**BRANO PROPOSTO:**
::::::::
Il 2049, anniversario del centenario della rivoluzione comunista, è l’anno in cui Pechino intende riportare definitivamente nel proprio alveo la ribelle isola di Formosa. Le costanti esercitazioni militari al largo delle coste taiwanesi rispondono perfettamente a questa esigenza. Il messaggio che infatti trapela è che sebbene non si voglia arrivare allo scontro con Taipei (leggasi con gli Stati Uniti) tale opzione non è da escludere. Il tutto nonostante la maggioranza degli abitanti della piccola Cina abbiano scelto nelle ultime elezioni di mantenere lo status quo votando per il progressista Lai Ching-te (al netto del fatto che avrà un governo di minoranza).[6] Il segnale che proviene dall’isola pertanto è quello di non riconoscere l’esistenza di una sola Cina. Messaggio che si collega perfettamente alle parole del presidente nel disconoscere il trattato del 1992, il quale poneva alla base proprio questa atavica questione. Tuttavia da questo orecchio Xi Jinping non intende ascoltare. La riunificazione con Taiwan è troppo importante per lanciare definitivamente il guanto di sfida agli Stati Uniti e all’Occidente. L’obiettivo infatti è quello di laurearsi prima potenza economica scalzando il primato storico di Washington e proiettando la Repubblica Popolare verso una politica estera più assertiva di quanto abbia invece conosciuto durante la propria storia. I predecessori di Xi Jinping infatti portarono avanti riforme economiche (come quelle di Deng Xiaoping) indirizzate prevalentemente a rafforzare il paese sul piano interno. In virtù del recondito ricordo del secolo dell’umiliazione Pechino ha sempre prediletto la salvaguardia dei confini nazionali ed è soltanto con la presidenza di Xi che ha rilanciato le proprie ambizioni internazionalistiche, le quali sono passate da Hong Kong e dovranno per forza di cose passare da Taiwan.
::::::::
**DATI RACCOLTI:**

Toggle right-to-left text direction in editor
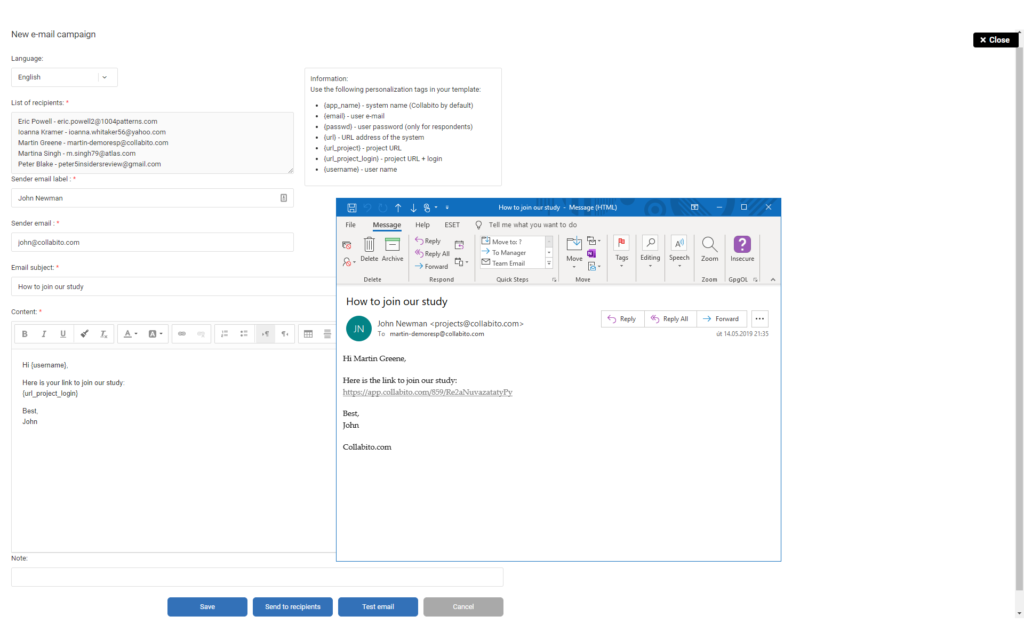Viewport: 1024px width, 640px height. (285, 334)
::::::::
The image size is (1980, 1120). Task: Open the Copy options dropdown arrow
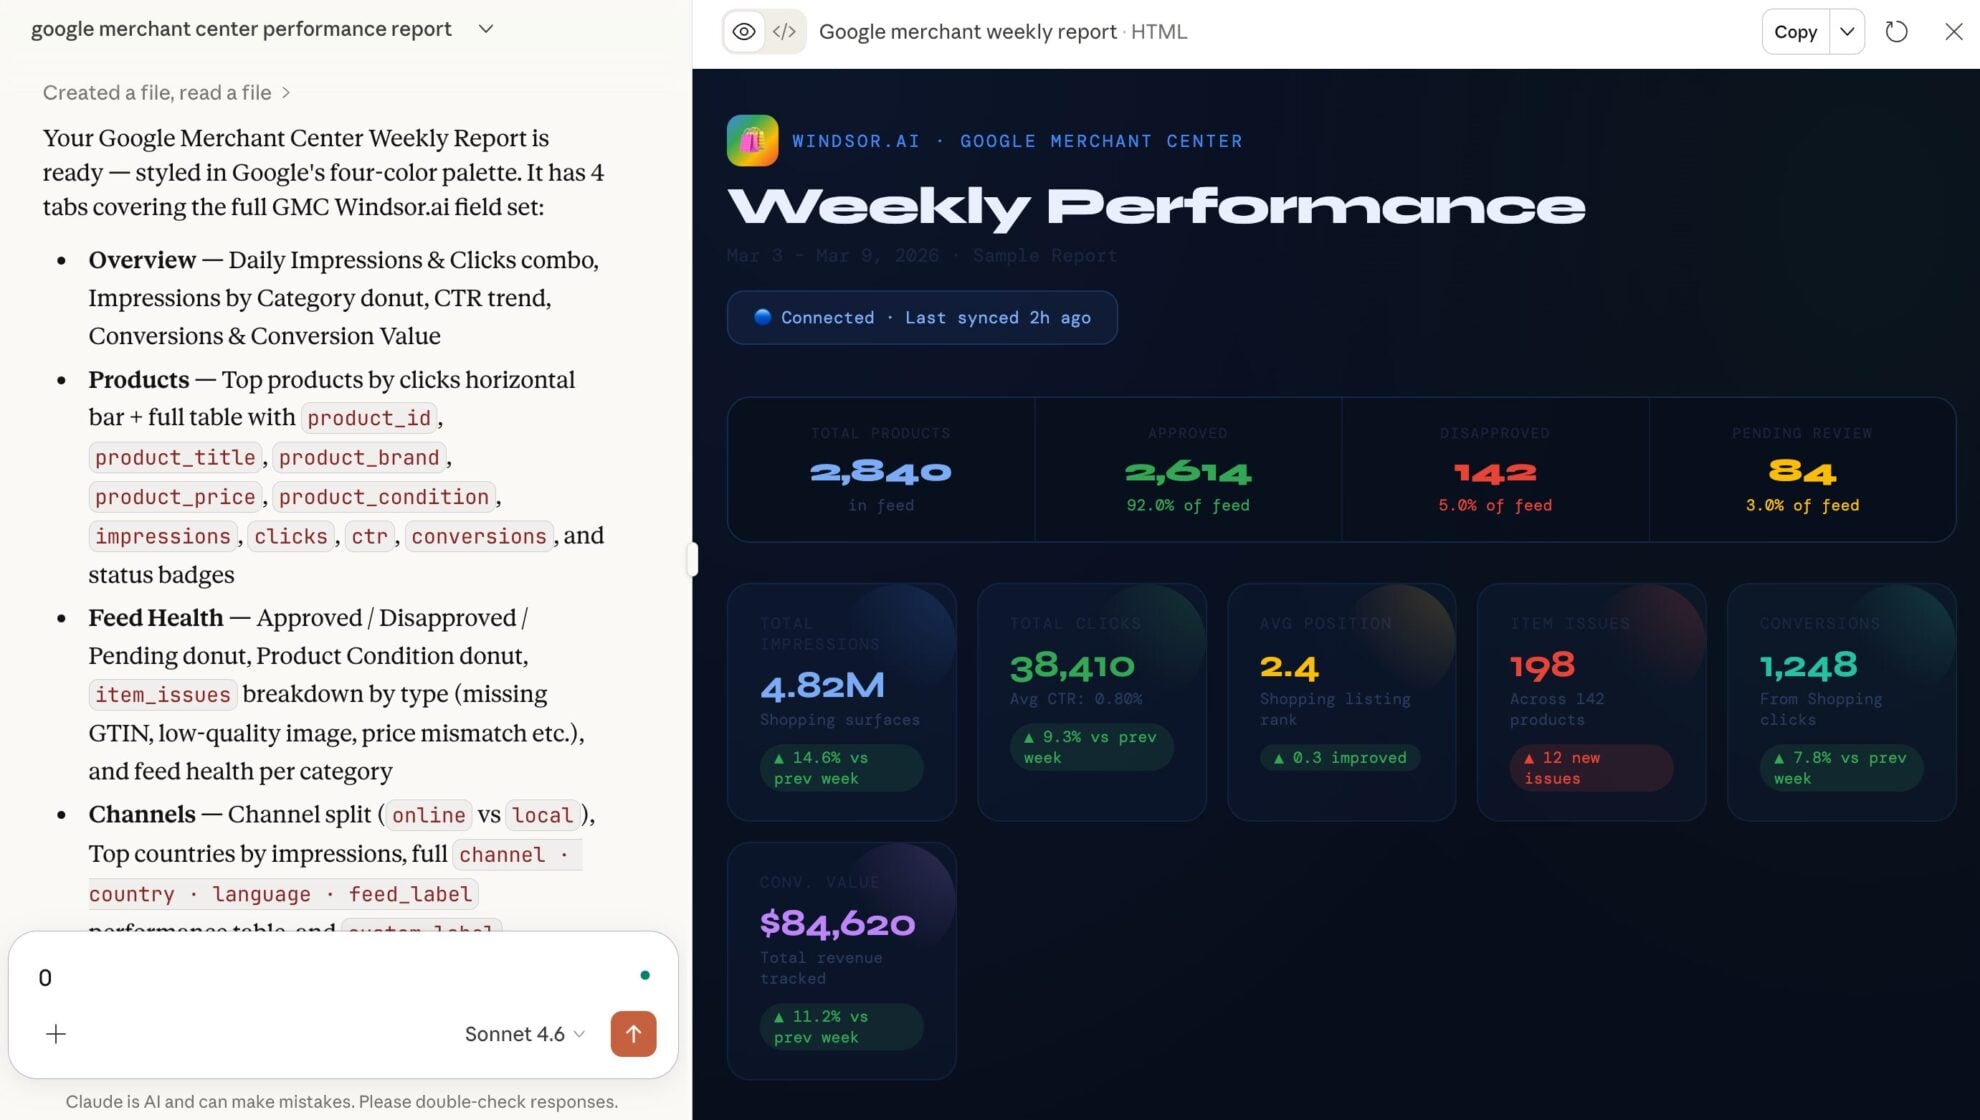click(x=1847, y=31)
::::::::
Secondo il brano su Taiwan e la Cina, per chi ha votato la maggioranza degli abitanti dell'isola alle ultime elezioni? I dati sono materiale a sé, distinto dal brano.

**LA SOLUZIONE:**
Per il progressista Lai Ching-te.